No media interaction
At a time when fans were starving for Vitamin SRK, the actor didn't offer them easy doses. Throwbacks were the only route to SRK-dom as the actor didn't give any interviews whatsoever to publications, news channels or digital forums. He didn't even appear on Koffee with Karan, as was the tradition, because as host Karan Johar explained recently, “We owe him the silence.”
Shah Rukh once said that the new era isn't the age of stardom, but the age of relatability. However, he proved yet again why he doesn't have to lean on overexposure to remain a star or consciously stay at bay to command attention. He merely said he doesn't have anything to talk about. And his insanely funny and random #AskSRK sessions are proof: where he takes shots at both himself and his fans.
Sustained hysteria
Would you believe me if I tell you when was the last time Shah Rukh Khan had three releases in a year? It was last year. He had significant cameos in R Madhavan's Rocketry: The Nambi Effect, Ayan Mukerji's Brahmastra: Part One - Shiva, and Advait Chandan's Laal Singh Chadha. He may have done those as friendly favours, but these small doses helped build tremendous hype for the actor's long-awaited return the following year.
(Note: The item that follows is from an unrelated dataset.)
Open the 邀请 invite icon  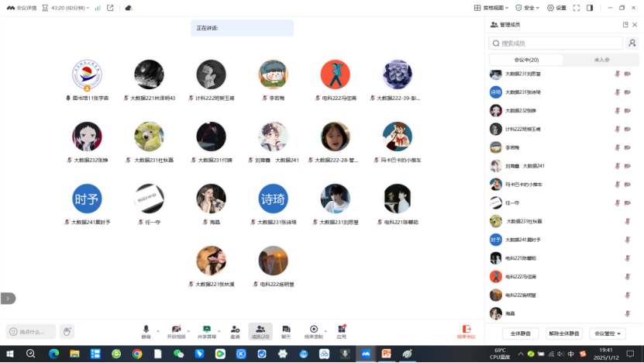(x=235, y=329)
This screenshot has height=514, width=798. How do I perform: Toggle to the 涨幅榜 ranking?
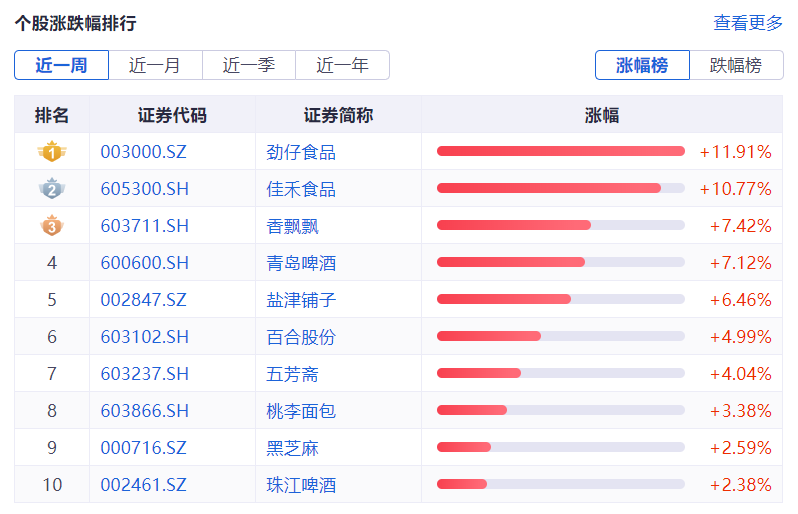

Even his releases this year were at least three months apart. Jawan may have gotten pushed from June to September, but the sustained box office runs and the unhurried streaming debuts of Pathaan and Jawan helped maintain the momentum he needed leading up to the release of Dunki this December. Ranbir Kapoor once said he is struggling with people getting bored of him when he had three releases in a year. Guess that's no SRK problem.
Action avatar
Shah Rukh Khan revealed in the Netflix India docuseries The Romantics this year that he wanted to do an action film when Aditya Chopra cast him in his directorial debut, the 1995 blockbuster Dilwale Dulhania Le Jayenge. While we saw him perform and design action in films like Main Hoon Na (2004) and Om Shanti Om (2007), his persona of a romantic hero always eclipsed the filmmakers' vision to see him as a solid action star.
This year, he turned all that pent-up angst into a language of action that only Shah Rukh Khan could conjure up. He redefined action, like he redefined romance once. He got Sidharth Anand to write a customised comeback role in Pathaan and sought Atlee to make a signature mass film for him, instead of letting his reputation bear its weight on these action directors. He surrendered to the love of his fans who would love to see him in any avatar, instead of imposing the love of his fans on his choices and process.
The Aryan Khan case
There was a tinge of vengeance in Shah Rukh Khan fans when they came out in huge numbers to watch Pathaan this year. The film, in which he played a nationalist spy, released after months of injustice his son Aryan Khan had to endure in 2021 and 2022. Arrested in a drugs case, Aryan spent weeks in jail an battled a relentless media trial till he was released.
It's exactly why Shah Rukh's dialogues like "Ye mat poochho desh ne tumhare liye kya kiya, ye poochho tumne desh ke liye kya kiya" (Pathaan) and “Bete ko hath lagane se pehle baap se baat kar” (Jawan) assumed an additional layer of relevance. But isn't that what Shah Rukh Khan stands for: the sweet spot between the reel and the real, between action and violence, between romance and love, between dreams and reality, and most crucially, between what movies do to us and what we do to the movies.